Figure 1. MLP Structure of the 3 neural networks.

The three networks have respectively 2, 4 and 6 hidden layers, with each network all starting with a 1024-neuron hidden layer and ending with a 32-neuron hidden layer (Fig. 1). Table 2 shows the training results.

Table 2. Mean square error (MSE) and categorical cross-entropy loss for the 3 networks.

LossActivation Network 1 Network 2 Network 3 
MSEReLU0.6950.6940.689
MSEsigmoid0.6900.6900.691
MSElinear0.6920.6890.692
MSEtanh0.6880.6930.691
Cross-entropy loss ReLU0.6950.6910.690
Cross-entropy losssigmoid0.6920.6910.691
Cross-entropy losslinear0.6950.6920.690
Cross-entropy losstanh0.6910.6920.691

The results show that almost all results are close to 70% with few difference. In general, ReLU activation has a better result than sigmoid activation, while linear activation may outperform ReLU when the network is deep enough.

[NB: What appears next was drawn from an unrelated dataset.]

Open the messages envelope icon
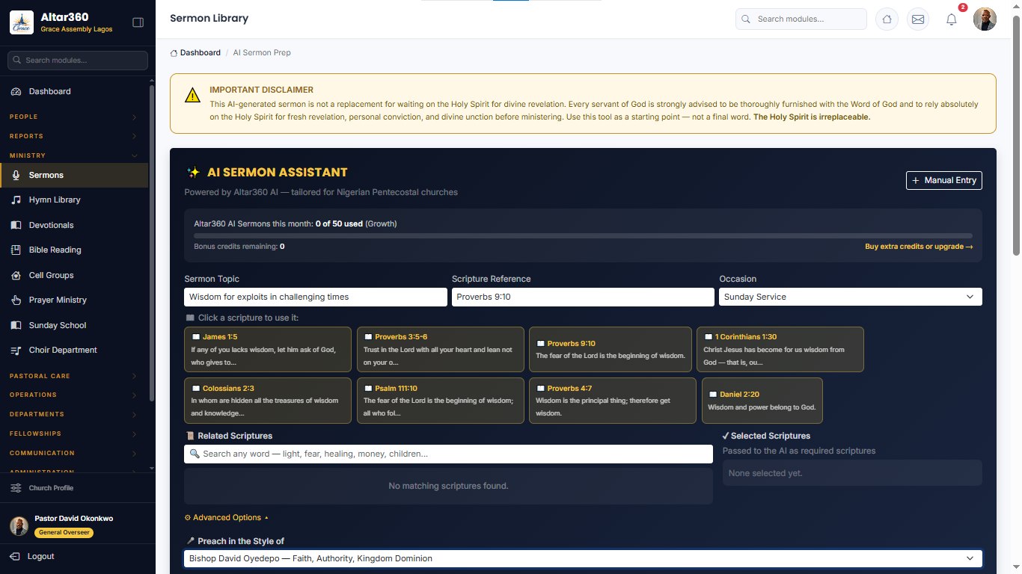The height and width of the screenshot is (574, 1022). point(918,19)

The neural network behaves like a black box. It is quite difficult to conclude significant insights just by looking at the trained parameters. However, regarding the importance for business, we used a decision tree to help us understand which factor is the most important and how important they are respectively.

Decision Tree Training

We tried three different depths of decision tree: 4 (Fig. 2), 6 (Fig. 3), and 10. We set the gain ratio to be the criterion, and the confidence to 0.1.

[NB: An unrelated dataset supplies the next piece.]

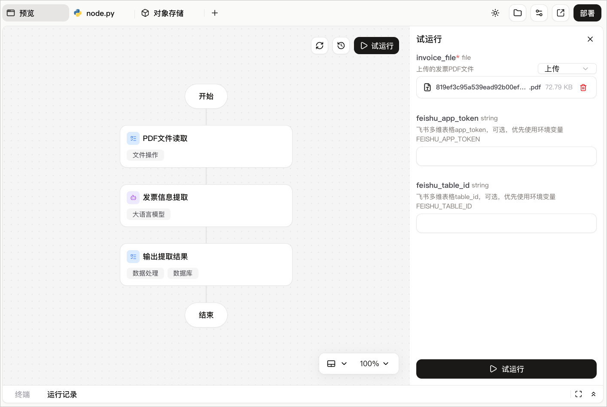Click the feishu_app_token input field
The image size is (607, 407).
tap(506, 156)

Figure 2. Decision tree of depth = 4.

Figure 3. Decision tree of depth = 6.

The results show that if a company is large enough to exceed 500 people, the close rates are low. In most cases, large companies are acquired by mergers and acquisitions. In addition to the number of employees, funding total amount also has a significant impact on whether a company eventually survives or closes.

Key Findings

Among the factors regarding the ability to survive of starting up companies, the factors such as the number of employees, funding total amount, and the active days have significant influences on the company’s survivability. On the contrary, the factors such as country, region or number of funding rounds do not have significant influences. Whether a company acts as an investor simultaneously will also have influences on whether the company will become an IPO or will be acquired.

Future Work

Our future work is expected to integrate the inspirative insight gained from our case study with the methodology of our own. Three items are listed as in the following:

  1. Construct a heterogeneous relationship network for survival rate prediction [5].
  2. Define a data path score according to HeteSim algorithm [6][7].
  3. Predict company survival rate using MLP, decision tree and other neural networks.
  4. Predict how much money a company will raise.

References

  1. Bill Murphy , The Start-up Hall of Shame (America’s 10 Worst States for Entrepreneurs), © 2018 Manuseto Ventures, inc.com/bill-murphy-jr/the-startup-hall-of-shame-americas-10-worst-states-for-entrepreneurs.html
  2. Bill Murphy , 10 Top States for Entrepreneurship and Innovation, © 2018 Manuseto Ventures, inc.com/bill-murphy-jr/ranking-the-10-top-states-for-entrepreneurship-and-innovation.html
  3. Enterprising States: States Innovate, © 2015 The U.S. Chamber of Commerce Foundation, www.uschamberfoundation.org/enterprisingstates/
    assets/files/Executive-Summary-OL.pdf
  4. Zameena Mejia, The top 10 best countries for entrepreneurs in 2018, © 2019 CNBC LLC,
    https://www.cnbc.com/2018/02/05/
    us-world-news-report-2018-top-10-best-countries-for-entrepreneurs.html
  5. Xiangxiang Zeng, You Li, Stephen C.H. Leung, Ziyu Lin, Xiangrong Liu, Investment behavior prediction in heterogeneous information network, Neurocomputing, Volume 217, 2016, Pages 125-132
  6. Sun, Y., & Han, J. (2012). Mining Heterogeneous Information Networks: Principles and Methodologies. Synthesis Lectures on Data Mining and Knowledge Discovery, 3(2), 1-159
  7. Shi, C., Kong, X., Huang, Y., Yu, P. S., & Wu, B. (2014). HeteSim: A General Framework for Relevance Measure in Heterogeneous Networks. IEEE Transactions on Knowledge and Data Engineering, 26(10), 2479-2492. [6702458].